Gemuruh suara gendang yang dipukul enam orang di atas panggung pagi itu makin memeriahkan acara pembukaan Musyawarah Nasional Gabungan Perusahaan Farmasi Indonesia (Munas GP Farmasi Indonesia) ke XV di Ballroom Trans Hotel, Bandung, 24 Oktober 2016. Iringan musik pendukung dari sound system pun membuat suasana makin riuh rendah menyambut dibukanya acara yang dihadiri tak kurang dri 700 para pelaku industri farmasi dari seluruh Indonesia itu.

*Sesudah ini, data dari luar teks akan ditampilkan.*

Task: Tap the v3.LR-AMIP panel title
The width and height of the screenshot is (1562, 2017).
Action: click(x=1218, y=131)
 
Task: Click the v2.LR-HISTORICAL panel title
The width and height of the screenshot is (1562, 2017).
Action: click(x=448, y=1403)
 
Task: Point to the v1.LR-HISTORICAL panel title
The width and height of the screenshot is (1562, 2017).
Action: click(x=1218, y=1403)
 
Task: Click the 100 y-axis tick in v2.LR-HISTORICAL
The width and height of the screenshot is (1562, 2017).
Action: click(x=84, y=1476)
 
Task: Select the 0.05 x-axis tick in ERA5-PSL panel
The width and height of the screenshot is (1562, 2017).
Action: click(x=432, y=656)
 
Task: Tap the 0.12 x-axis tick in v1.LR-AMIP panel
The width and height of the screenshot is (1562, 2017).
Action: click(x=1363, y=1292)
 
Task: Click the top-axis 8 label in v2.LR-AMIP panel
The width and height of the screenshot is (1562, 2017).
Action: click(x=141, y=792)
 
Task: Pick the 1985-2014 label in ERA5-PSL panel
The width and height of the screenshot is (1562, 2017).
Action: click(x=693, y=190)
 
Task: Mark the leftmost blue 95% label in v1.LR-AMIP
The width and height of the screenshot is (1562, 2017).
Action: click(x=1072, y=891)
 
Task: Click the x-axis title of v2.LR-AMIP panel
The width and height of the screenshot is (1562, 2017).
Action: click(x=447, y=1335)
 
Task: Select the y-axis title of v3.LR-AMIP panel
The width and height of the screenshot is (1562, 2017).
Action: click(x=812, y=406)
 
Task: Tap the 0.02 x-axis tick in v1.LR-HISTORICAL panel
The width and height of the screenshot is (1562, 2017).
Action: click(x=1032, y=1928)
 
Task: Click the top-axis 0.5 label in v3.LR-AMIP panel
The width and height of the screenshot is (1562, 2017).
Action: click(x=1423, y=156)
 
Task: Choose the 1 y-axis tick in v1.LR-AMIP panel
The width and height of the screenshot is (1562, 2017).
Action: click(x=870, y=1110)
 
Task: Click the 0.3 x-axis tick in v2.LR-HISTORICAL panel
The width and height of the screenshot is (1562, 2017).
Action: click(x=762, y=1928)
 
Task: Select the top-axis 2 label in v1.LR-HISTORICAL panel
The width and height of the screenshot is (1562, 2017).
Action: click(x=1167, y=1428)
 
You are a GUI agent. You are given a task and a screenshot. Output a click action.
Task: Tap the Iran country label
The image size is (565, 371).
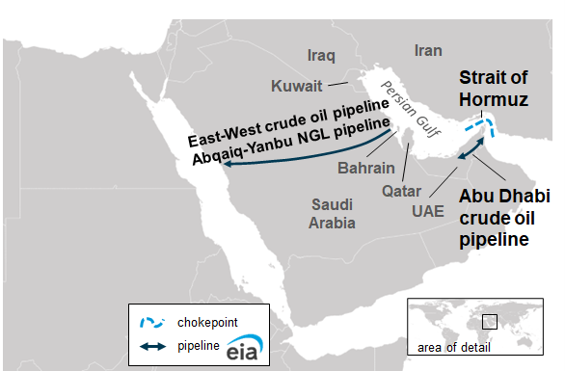tap(427, 50)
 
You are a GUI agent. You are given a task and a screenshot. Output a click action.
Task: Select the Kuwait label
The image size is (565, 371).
tap(296, 85)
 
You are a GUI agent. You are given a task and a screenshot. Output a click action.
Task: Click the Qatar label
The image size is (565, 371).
tap(402, 191)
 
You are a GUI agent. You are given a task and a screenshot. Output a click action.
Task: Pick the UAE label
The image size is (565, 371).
tap(428, 209)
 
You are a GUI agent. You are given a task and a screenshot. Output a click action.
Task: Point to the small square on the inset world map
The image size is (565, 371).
tap(490, 319)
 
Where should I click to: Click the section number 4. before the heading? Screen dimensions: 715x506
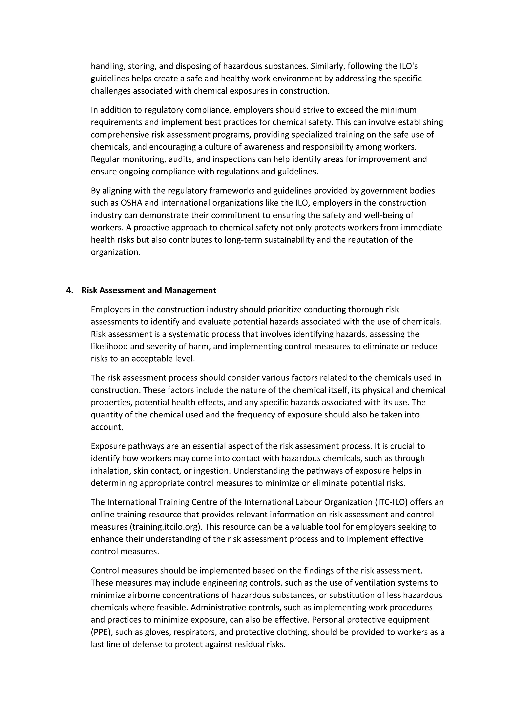[x=69, y=290]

Munas ke XV ini dibuka secara resmi oleh Dr. Maura Linda Sitanggang, Dirjen Farmasi dan Alat Kesehatan, mewakili Menteri Kesehatan RI Nila Djuwita F. Moeloek. Tema yang diusung kali ini adalah “Paradigma Baru dalam Proses Pengembangan Usaha Farmasi Nasionaluntuk Mewujudkan Kemandirian Usaha Farmasi sesuai Nawa Cita.”
Dalam sambutannya, yang dibacakan oleh Dr. Maura Linda Sitanggang, Menteri Kesehatan mengatakan industri farmasi merupakan industri yang sangat strategis untuk ketahanan bangsa dalam hal penyediaan obat-obatan.
Menurut Menkes, dalam rangka meningkatkan layanan kesehatan untuk masyarakat, saat ini pemerintah telah berupaya untuk menyediakan obat-obatan yang bermutu dan tejangkau bagi masyarakat. “Ketersediaan obat menjadi hal yang sangat penting dan mendasar untuk memenuhi kebutuhan layanan kesehatan masyarakat,” ujarnya.
Nila Moeloek menegaskan, untuk memberikan jaminan kesehatan yang baik untuk masyarakt, bukan hanya dengan memberikan layanan kesehatan saja, namun juga diperlukan keterlibatan industri farmsi untuk menjaga ketahanan Indonsia.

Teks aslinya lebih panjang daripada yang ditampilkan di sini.